How to mount MBL DUO drive in Debian Wheezy desktop?

Well I guess I bricked my MBL DUO (white light) and I wasn’t even doing anything to it, except one possibility. I was working on my Debian desktop via SSH and adding a 2nd HDD, and modified my fstab and rebooted. No human never makes mistakes, and I wonder now if I picked the wrong SSH shortcut and modified the MBL’s fstab?

However I got here this is what I have: I have removed one of the MBL’s HDDs and physically mounted in my Debian Wheezy desktop. I run fstab -l and I get this:

[quote]WARNING: GPT (GUID Partition Table) detected on ‘/dev/sdb’! The util fdisk doesn’t support GPT. Use GNU Parted.

Disk /dev/sdb: 4000.8 GB, 4000787030016 bytes
255 heads, 63 sectors/track, 486401 cylinders, total 7814037168 sectors
Units = sectors of 1 * 512 = 512 bytes
Sector size (logical/physical): 512 bytes / 4096 bytes
I/O size (minimum/optimal): 4096 bytes / 4096 bytes
Disk identifier: 0x00000000

Device Boot Start End Blocks Id System
/dev/sdb1 1 4294967295 2147483647+ ee GPT
Partition 1 does not start on physical sector boundary.[/quote]

Now I’m sure my data is still happily alive on the HDD but the MBL bricked (no SSH, no web access) and I didn’t delete any files, so I see no reason I can’t recover my data and move it to a different MBL. (I have 5 of them.) EXCEPT… I am obviously going to have to install some package on my Wheezy desktop that will allow it to access the MBL drive. Then all I have to do is map another MBL into the desktop and use one of the many methods of moving the data over to a good MBL.

So here is the question I will appreciate answered. What Wheezy package(s) must I install on my Debian desktop so that it can access the MBL HDD’s different partitions or whatever is preventing me from logically mounting it?

Once I get it mounted you can see it will be a piece of cake to copy the data over to another MBL.

How do I read the MBL drive when mounted inside my Debian Wheezy desktop?

I’ve had a small amount of progress. I’m nowhere near fixing it but now I know what happened. I downloaded Diskinternals Linux Reader and indeed I did modify the fstab on the MBL instead of my Debian workstation. It seems like it would be easier to access the disk from Linux but in reality I stuck the MBL’s 4TB HDD in a USB enclosure and jacked it into my laptop, and I can indeed see files on some of the partitions. Of particular note is /etc/fstab which I was able to copy to my laptop although I could see more or less the same from Linux Reader. Here is the MBL’s fstab:

[quote]proc /proc proc defaults 0 0

sysfs /sys sysfs defaults 0 0

found that Access DLNA can sometimes temporarily use up to 70M of the /tmp space

increasing to 100M maximum

tmpfs /tmp tmpfs rw,size=100M 0 0

/dev/md0 / ext3 defaults,noatime,nodiratime,barrier=1 0 0

/dev/sdb1 /mnt/hdd2 ext3 defaults,errors=remount-ro 0 1[/quote]
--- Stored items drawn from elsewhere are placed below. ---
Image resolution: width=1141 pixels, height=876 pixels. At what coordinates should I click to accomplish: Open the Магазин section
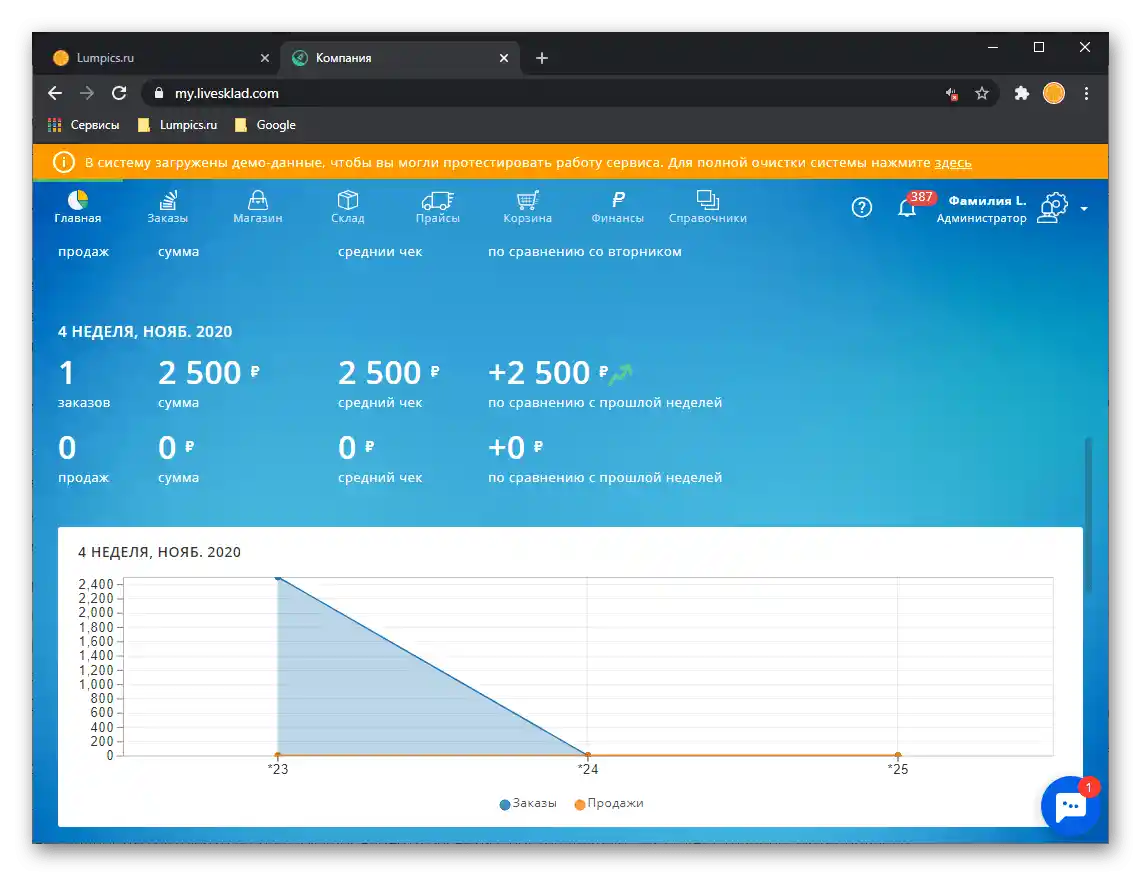[x=257, y=207]
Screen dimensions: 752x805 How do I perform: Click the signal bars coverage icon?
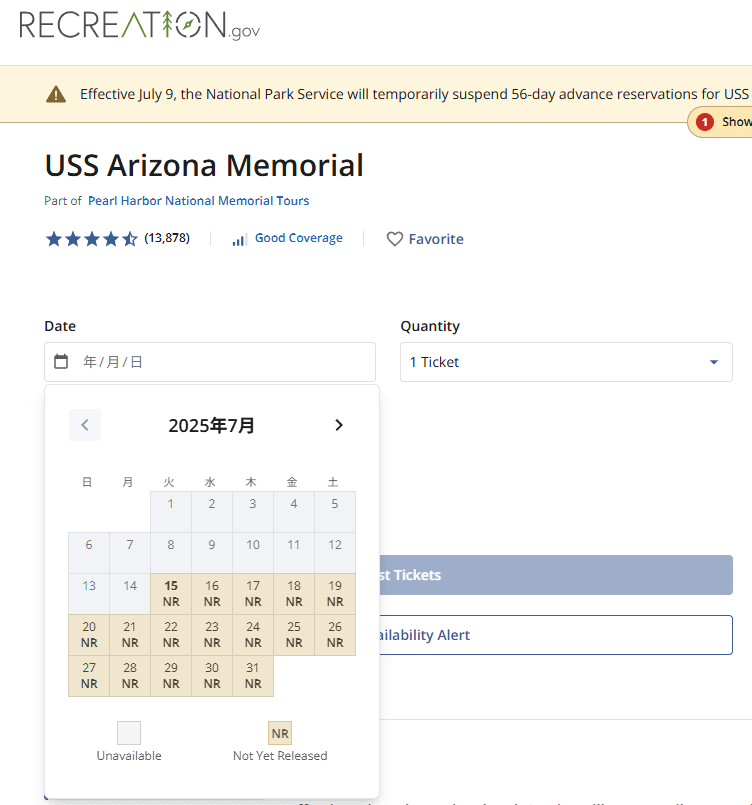tap(240, 239)
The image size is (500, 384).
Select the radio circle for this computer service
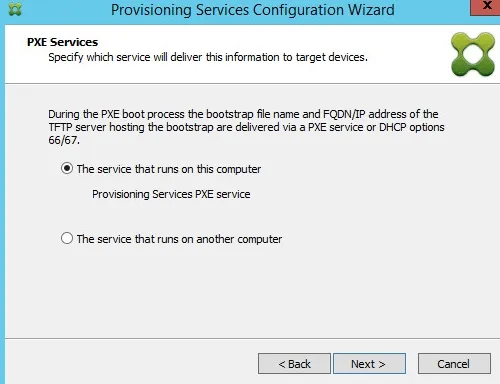point(67,168)
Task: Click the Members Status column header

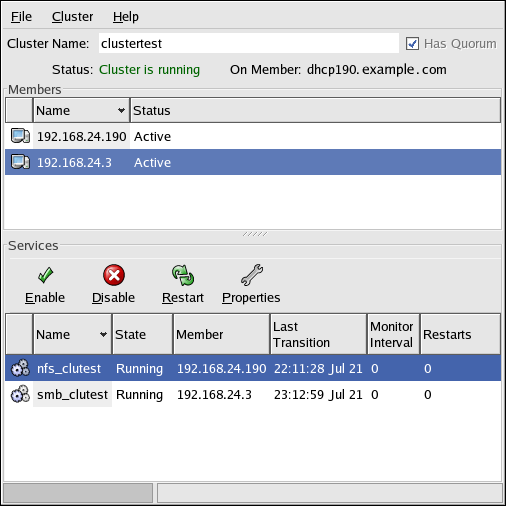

You will note that last line. If It had gone into my Debian workstation’s fstab it would have added the workstation’s second HDD. Sadly, I know now from experience that if you do it to a MBL it will brick it. It’s sad that I feel so close to being able to fix this, but the DI Linux Reader is read only. If I get write access to that HDD I could just edit the fstab and remove that one line and my MBL would be un-bricked.

Nor can Diskinternals Linux Reader access the /shares folder (partition?). Evidently it doesn’t understand the GPT file system for that partition. If only I could access the GPT from my Debian workstation I would be home free. Just mount another MBL share and copy the contents of /shares over and I’d be good to go.

I still need help and ideas so if there is somebody out there with any please reply to this topic. Thanks!

Hi, unfortunately I’m not proficient in Linux, lets see if one of the most advanced users are able to assist on this.